United Nations Development Program Administrator Helen Clark unveiled her agency’s revised evaluation policy to help ensure that UNDP-backed programs achieve their intended outcomes.
The revised policy will bolster UNDP’s evaluation function “particularly at the decentralized level,” according to Clark.
“It further codifies what we expect and need from evaluations, as well as the roles and responsibilities of us all, including the Board, in using evaluations to make UNDP’s work as effective as possible,” Clark said Jan. 31 during the UNDP board’s first regular session in 2011.
The revised evaluation policy is pending the approval of UNDP’s executive board. As part of the new policy’s implementation, some 45 country program documents, which will be submitted to the UNDP board this year, will each include an evaluation plan, “which is costed, and a refined results framework [to] help ensure that our programs are more focused on the outcomes to be achieved,” Clark said.
Clark also noted that the agency’s evaluation office conducted five major thematic evaluations following a request by the UNDP board. The findings of these evaluations, as well as the management responses, will be presented later this week.
“These evaluations have prompted important debate inside UNDP, which will help guide our work in the future. Some of the issues raised are specific to the subject area, while others are more general in nature,” she said.
Clark added: “In a number of cases, action had already been taken by the time the formal evaluation made its recommendations. In other cases, management may not entirely agree with the findings. Evaluation, like management, is not infallible.”
UNDP, Clark said, will also see reduced core resources, prompting lower program and management budgets for 2010 and 2011.
“We have curtailed core programme and management expenditure, by reprioritizing program activities in consultation with stakeholders, and using other available resources where possible, including cost sharing, trust funds, and extra-budgetary resources,” she explained.
To further reduce the agency’s expenditure, a transitional expenditure control mechanism has been established to ensure that “our operational balances stay within our set margins,” according to Clark.
“Areas of particular focus include costs related to travel and those associated with the frequent turnover of staff between posts,” she said. “We need to remove duplication in functions where it exists, better align responsibilities across bureaux, and rebalance functions between headquarters and country offices.”

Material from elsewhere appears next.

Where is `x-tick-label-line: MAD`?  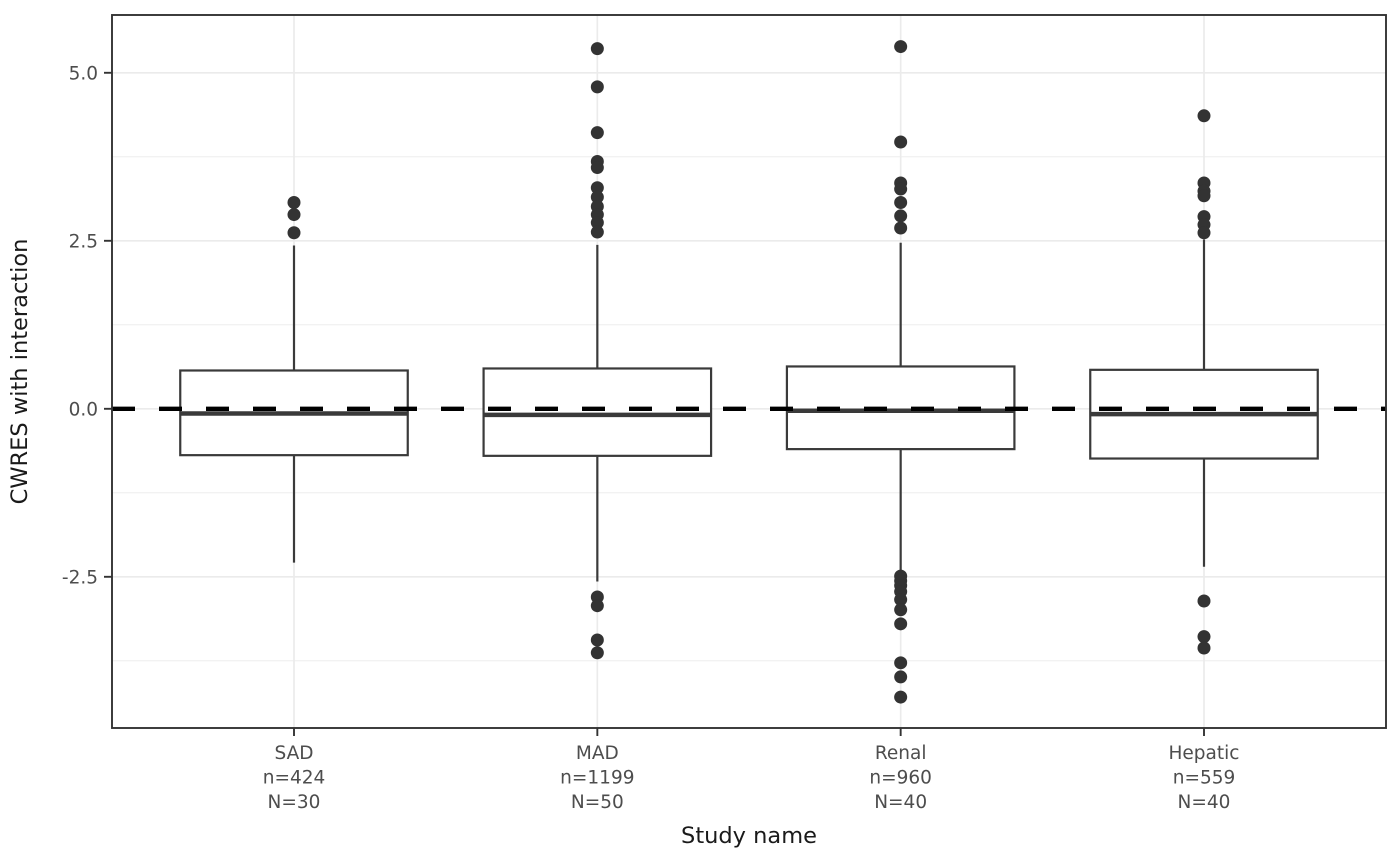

In this light, Clark said she has commissioned a review of the UNDP business model.
The review will examine reforms needed to establish clear corporate policies, as well as employ incentives to encourage “transformational change at the country level,” Clark said.
While U.S. Representative to the U.N. Economic and Social Council Rick Barton welcomed Clark’s agenda for reforming UNDP’s management, he called for “greater access to audit information,” which he said would “vault UNDP to the forefront of multilateral transparency and accountability.”